Of the records that follow, copy only the lines from the line containing "Given: Open the Gäste section" to the line containing "This screenshot has height=143, width=279.", both included, exactly as written.
───── RECORDED DATA ─────
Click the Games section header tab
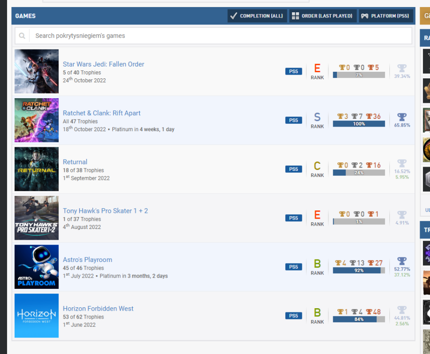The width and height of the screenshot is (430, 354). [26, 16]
─────
───── RECORDED DATA ─────
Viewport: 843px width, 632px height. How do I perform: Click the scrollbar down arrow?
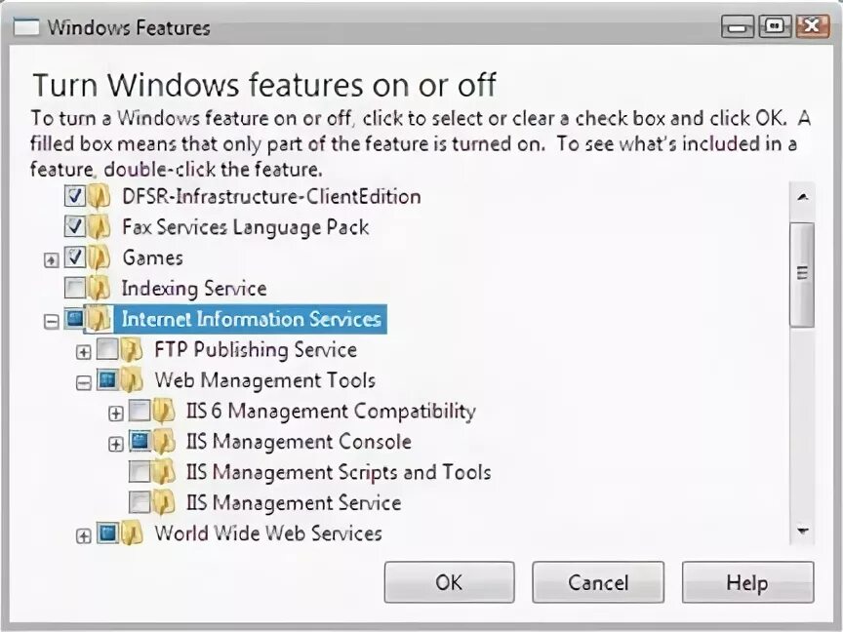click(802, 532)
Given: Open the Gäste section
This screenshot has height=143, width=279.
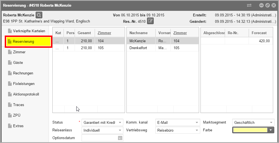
─────
───── RECORDED DATA ─────
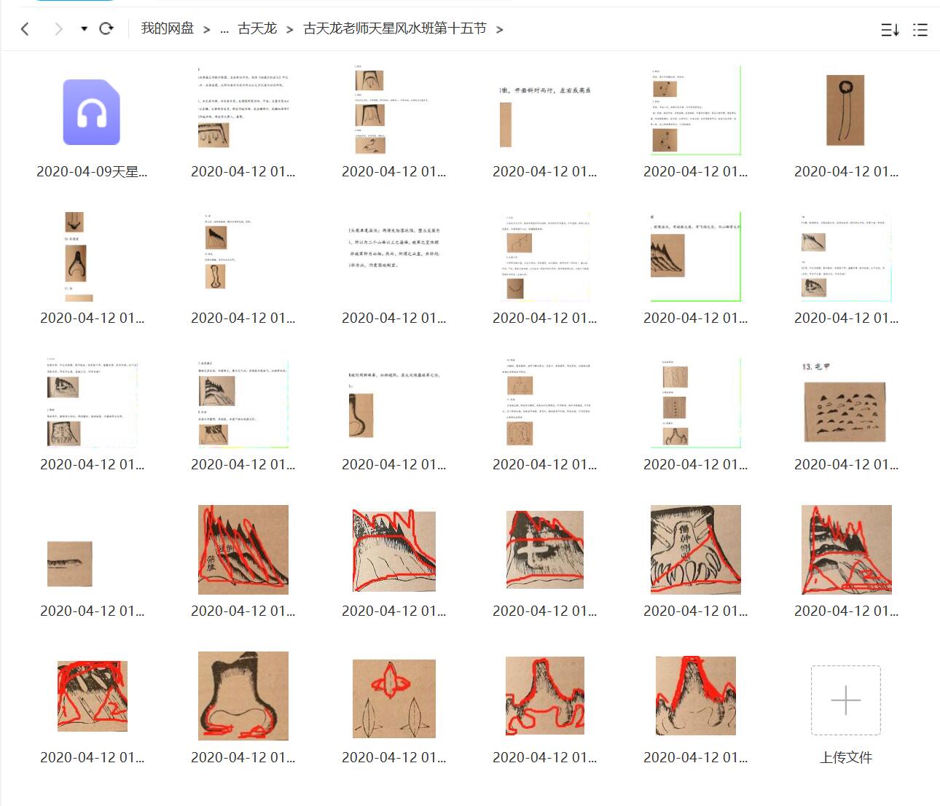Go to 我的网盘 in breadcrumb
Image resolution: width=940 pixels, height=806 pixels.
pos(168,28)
─────
**SOLUTION FOR THIS EXERCISE:**
Given: Open the Gäste section
This screenshot has height=143, width=279.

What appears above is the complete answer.